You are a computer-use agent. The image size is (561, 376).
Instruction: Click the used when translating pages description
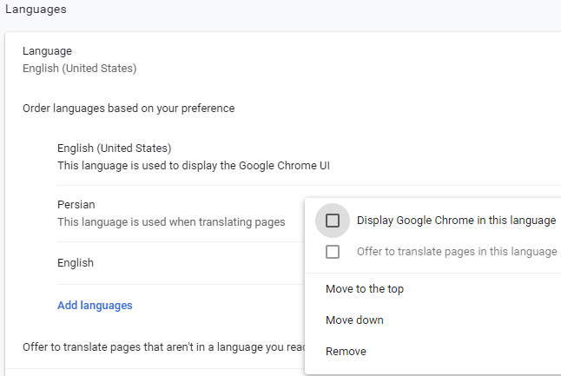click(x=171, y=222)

* * *

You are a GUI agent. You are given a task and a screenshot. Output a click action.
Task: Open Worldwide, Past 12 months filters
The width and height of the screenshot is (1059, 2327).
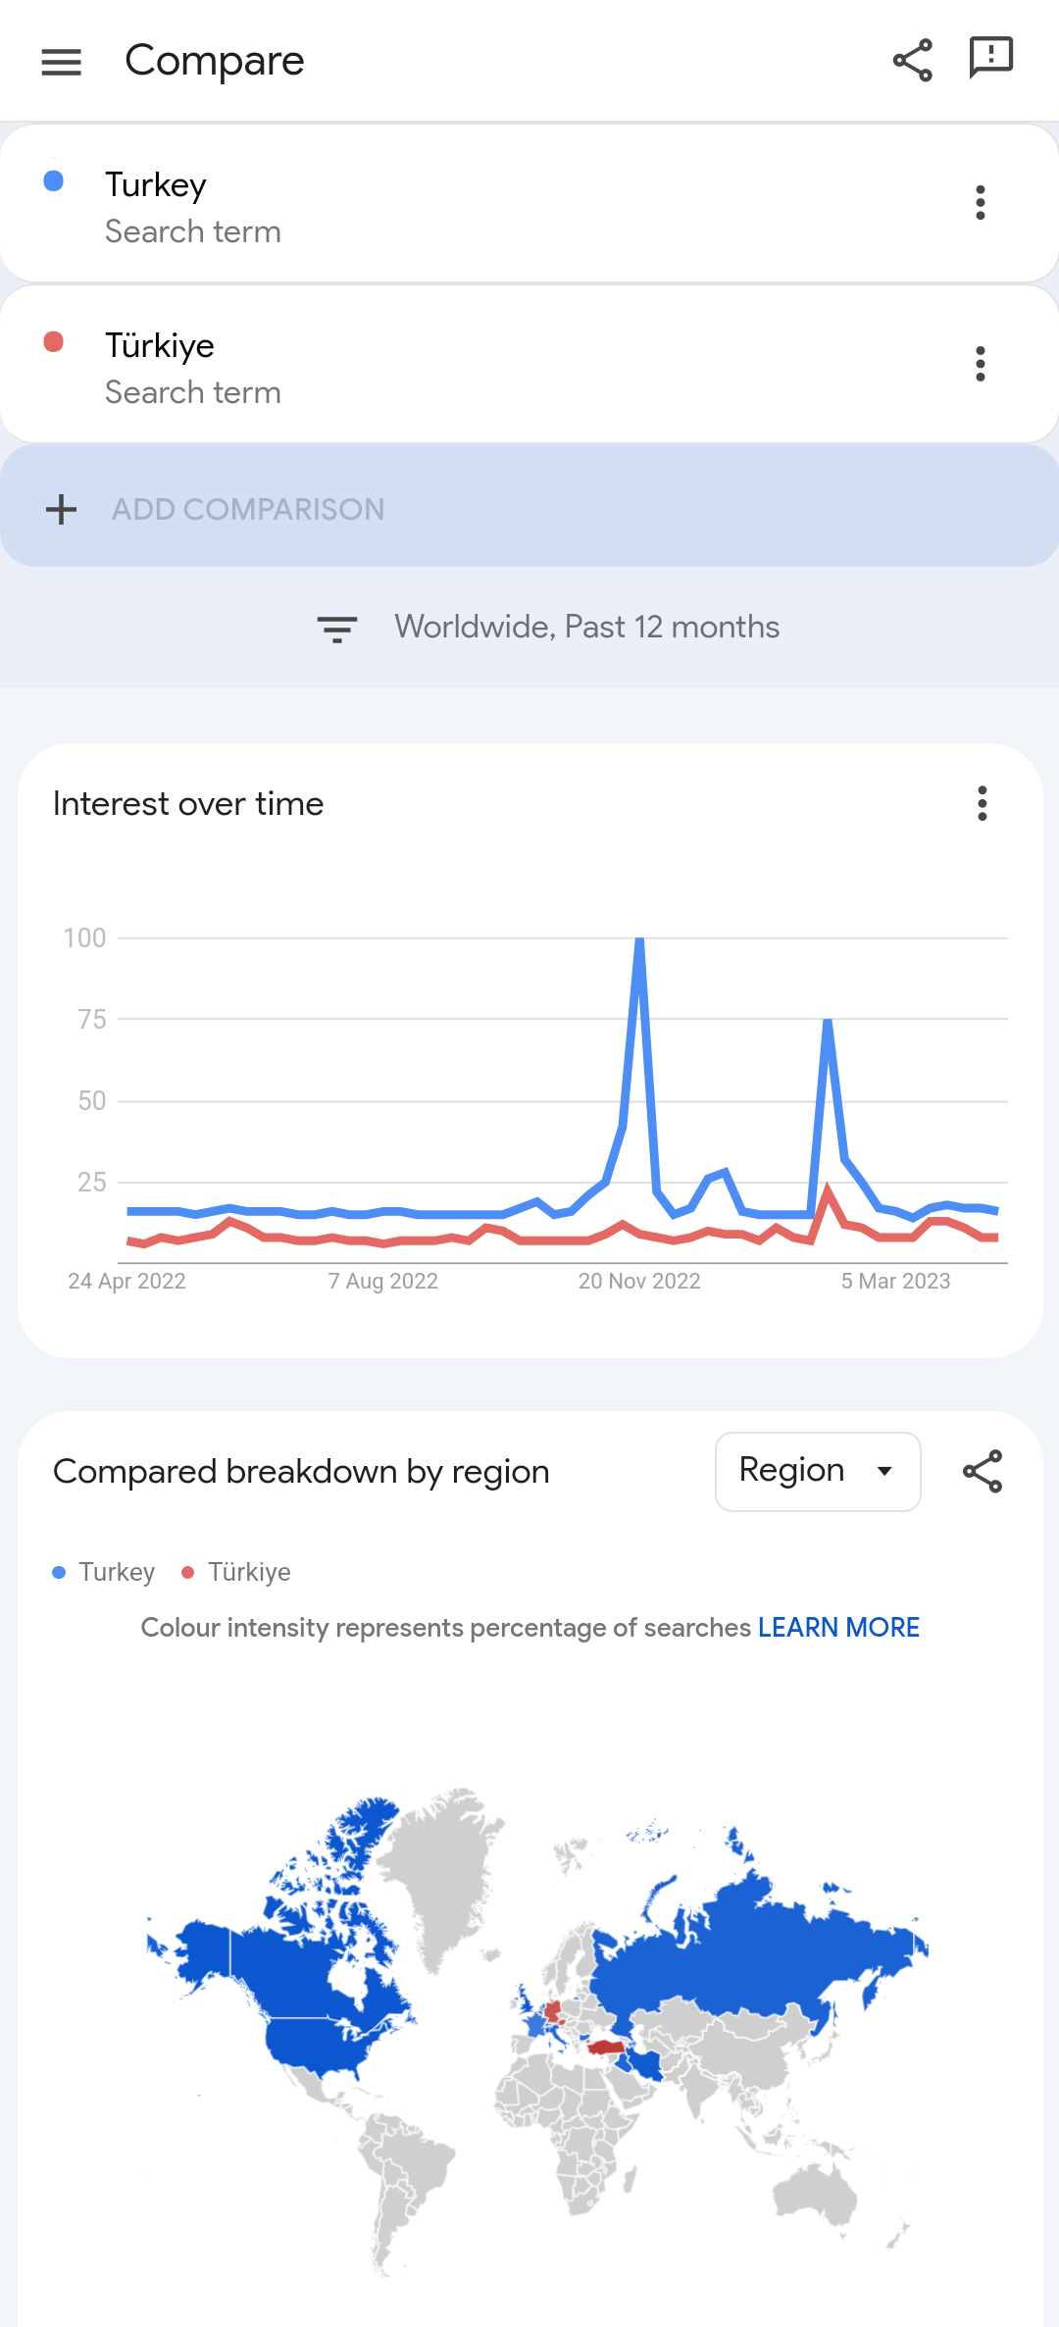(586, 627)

__Task statement__
List every line from the entries above in which "agent" appears.

__Exercise output__
You are a computer-use agent. The image size is (561, 376).
You are a GUI agent. You are given a task and a screenshot. Output a click action.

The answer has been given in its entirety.